KR100877913B1 - 돼지혈청으로부터 일본뇌염바이러스 항체 검출을 위한면역크로마토그래피 진단 키트

Info

Publication number: KR100877913B1
Application number: KR1020070014237A
Authority: KR
Inventors: 주영란; 한명국; 정영의; 전미진; 조정은
Original assignee: 대한민국
Priority date: 2007-02-12
Filing date: 2007-02-12
Publication date: 2009-01-12
Also published as: KR20080075285A

Abstract

본 발명은 돼지혈청으로부터 일본뇌염바이러스에 특이적으로 반응하는 항체를 15분 이내에 검출할 수 있도록 고안된 측방유동형 면역크로마토그래피 진단 키트에 관한 것이다.

본 발명에 따라 고안된 측방유동형 면역크로마토그래피 진단 키트를 이용하여 특정 장비나 검사요원이 없는 일반 동물병원이나 축사현장에서도 신속하게 일본뇌염바이러스의 감염 여부를 진단함으로써, 일본뇌염의 확산을 조기에 방지할 수 있다.

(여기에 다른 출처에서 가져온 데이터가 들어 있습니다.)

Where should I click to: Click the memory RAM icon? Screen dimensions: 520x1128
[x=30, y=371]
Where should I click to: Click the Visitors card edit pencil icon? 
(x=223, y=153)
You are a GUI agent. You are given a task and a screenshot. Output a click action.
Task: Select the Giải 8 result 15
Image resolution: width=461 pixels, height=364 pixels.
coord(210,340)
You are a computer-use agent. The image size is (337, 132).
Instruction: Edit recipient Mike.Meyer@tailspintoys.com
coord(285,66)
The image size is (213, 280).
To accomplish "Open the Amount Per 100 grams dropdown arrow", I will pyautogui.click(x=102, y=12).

면역크로마토그래피, 진단 키트, 일본뇌염바이러스, 돼지 일본뇌염.

Description

돼지혈청으로부터 일본뇌염바이러스 항체 검출을 위한 면역크로마토그래피 진단 키트 {An immunochromatographic diagnosis kit for the detection of antibodies against Japanese encephalitis virus from swine sera}

도 1은 본 발명에 따른 측방유동형 면역크로마토그래피 진단 키트의 사시도이다.

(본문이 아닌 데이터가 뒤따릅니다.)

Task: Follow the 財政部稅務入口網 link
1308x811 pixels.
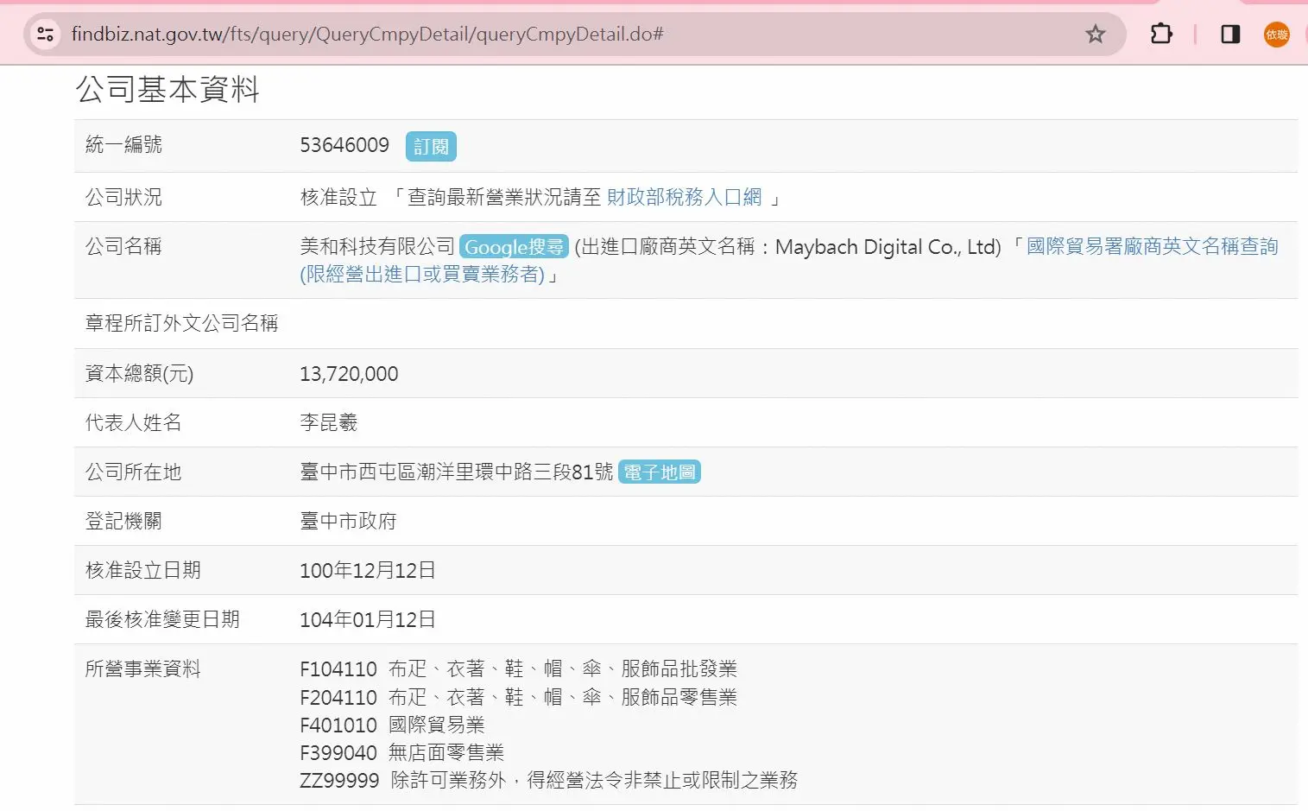Action: (x=684, y=198)
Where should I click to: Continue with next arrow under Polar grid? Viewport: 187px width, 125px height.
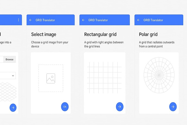pos(173,107)
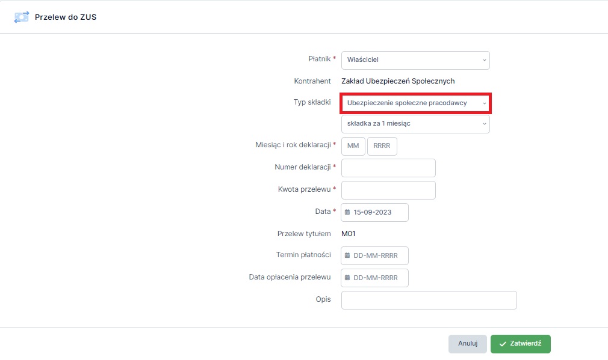Viewport: 608px width, 360px height.
Task: Click the calendar icon in Data opłacenia przelewu
Action: [347, 278]
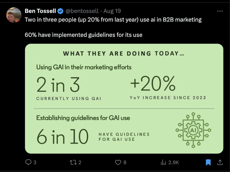The image size is (230, 172).
Task: Click the repost count 2
Action: (80, 162)
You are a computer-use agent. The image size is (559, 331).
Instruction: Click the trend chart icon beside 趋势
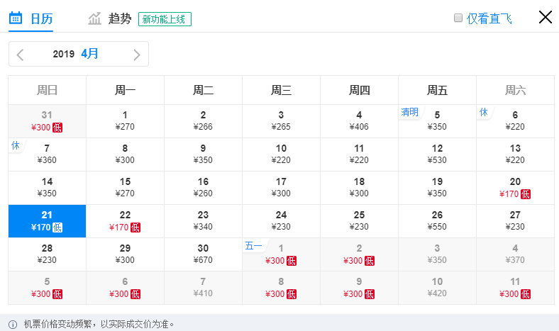pos(95,18)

도 2는 본 발명에 이용된 일본뇌염바이러스 재조합 단백질의 전기영동 결과 및 항-일본뇌염바이러스 항체와의 면역블롯(Immunoblot) 결과를 나타낸 사진이다.

도 3은 본 발명에 따른 진단 키트에 돼지 혈청을 적용하여 반응시킨 것으로, 위는 음성, 아래는 양성의 결과를 나타낸 사진이다.

<도면의 주요부분에 대한 부호의 설명>

1: 검체(샘플) 패드

2: 항체-금 입자 결합체 방출 패드

3: 검사선

4: 대조선

5: 흡수 패드

6: 나이트로셀룰로스 막

7: 스트립 지지대

본 발명은 돼지 혈청에서 일본뇌염바이러스 항체를 15분 이내에 검출할 수 있도록 고안된 측방유동형 면역크로마토그래피 진단 키트에 관한 것이다.

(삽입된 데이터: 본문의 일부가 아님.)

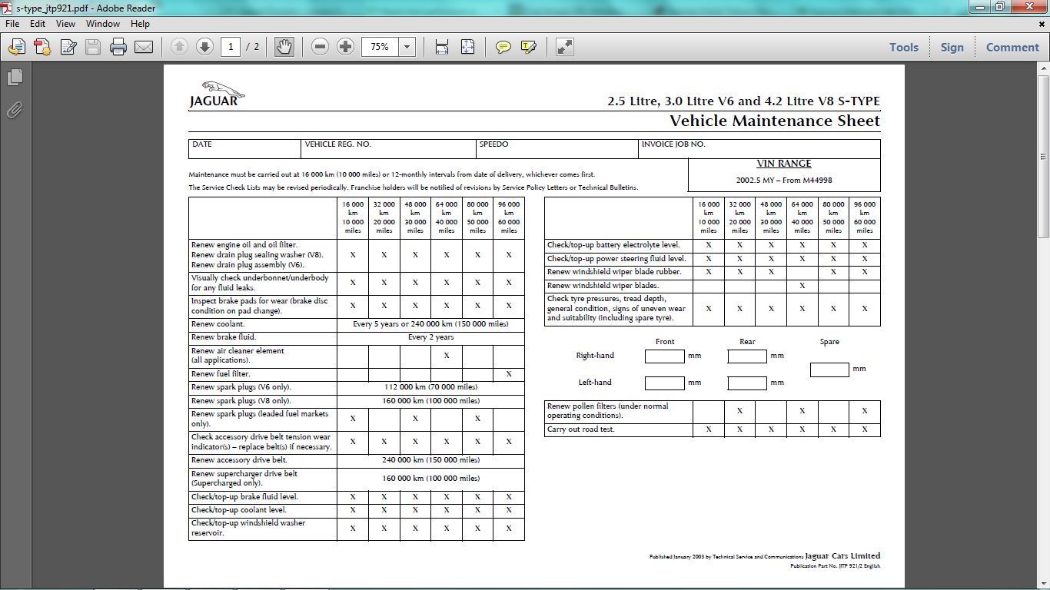Screen dimensions: 1050x590
Task: Zoom in with plus button
Action: pos(346,47)
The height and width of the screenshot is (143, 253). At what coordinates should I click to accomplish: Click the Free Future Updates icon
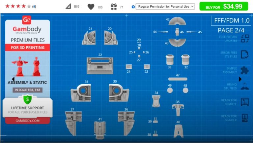click(244, 39)
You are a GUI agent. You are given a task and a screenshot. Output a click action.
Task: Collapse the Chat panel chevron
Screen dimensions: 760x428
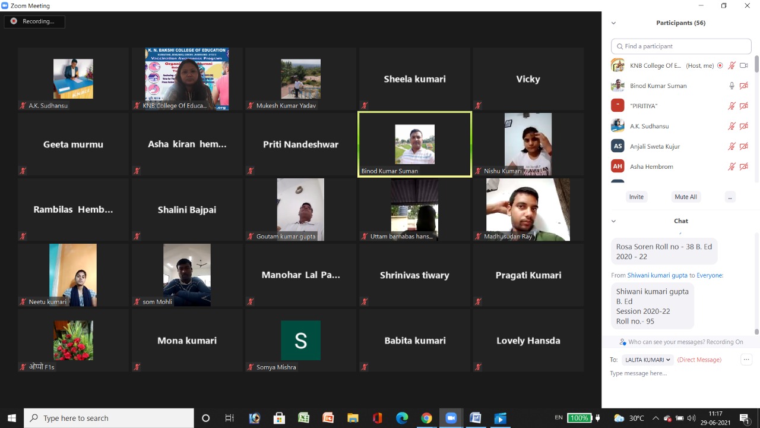[613, 221]
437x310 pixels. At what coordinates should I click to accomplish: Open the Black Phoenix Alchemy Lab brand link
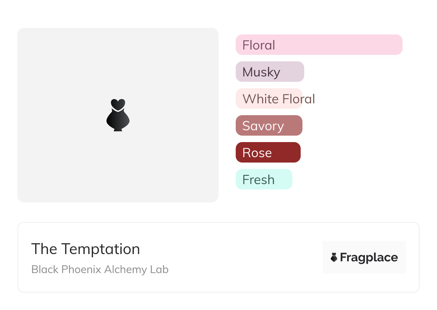100,269
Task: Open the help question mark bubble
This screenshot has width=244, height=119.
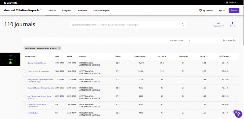Action: pyautogui.click(x=239, y=114)
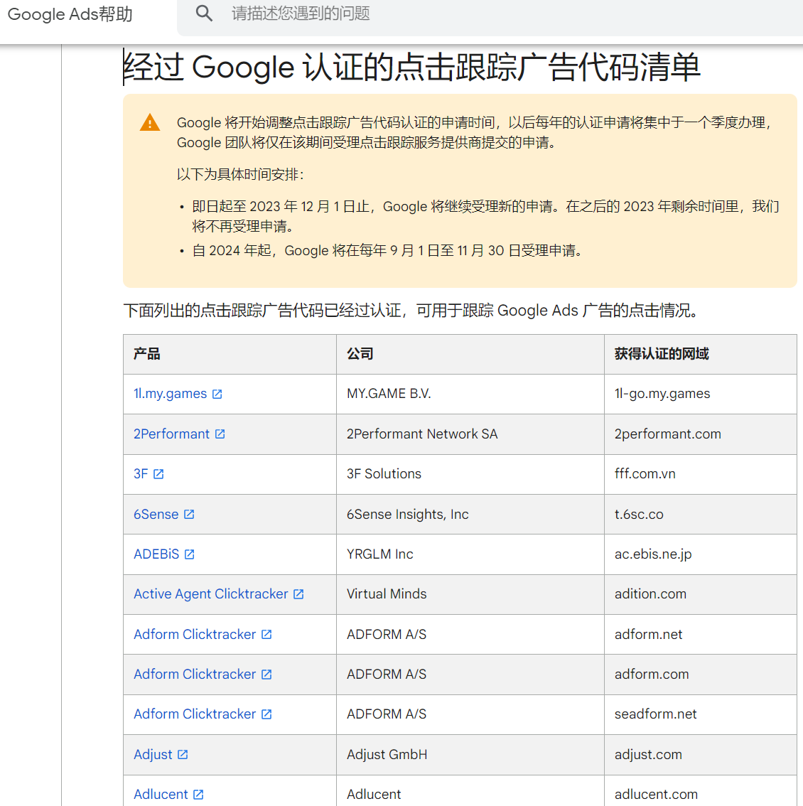Click the external-link icon beside 2Performant
Viewport: 803px width, 806px height.
coord(220,434)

일본뇌염바이러스는 플라비바이러스과(Flaviviridae)의 플라비바이러스속(Flavivirus)에 속하는 단일 가닥의 RNA 형태로 구성된 40~50nm 크기의 바이러스이다. 일본뇌염은 일본뇌염바이러스를 매개하는 모기에 의한 흡혈을 통해 돼지나 사람에게 감염되는데, 주로 동남아시아 지역에서 유행하는 인수공통전염병이다. 우리나라에서는 1946년에 최초로 보고된 이래 1970년대 후반까지 매년 수십에서 천 여명에 이르는 환자가 발생했으나, 1980년대 초부터 도입된 백신접종 등의 영향으로 1,197명이 발병한 1982년의 대유행을 마지막으로 발생률이 급감하는 추세이다. 감염시 심각한 손상을 입는 사람과는 달리 일본뇌염바이러스에 감염된 돼지는 특별한 증상을 나타내지 않으나, 임신돈의 유산이나 사산을 유발하고 웅돈에서는 고환염을 일으켜 번식률을 떨어뜨리는 특징이 있다. 일본뇌염의 발생은 해마다 감소하고 있으나 여전히 매개모기나 증폭숙주인 돼지로부터 일본뇌염바이러스가 분리되고 있어 보건당국에서는 매년 일본뇌염 유행 감시사업을 수행하고 있다.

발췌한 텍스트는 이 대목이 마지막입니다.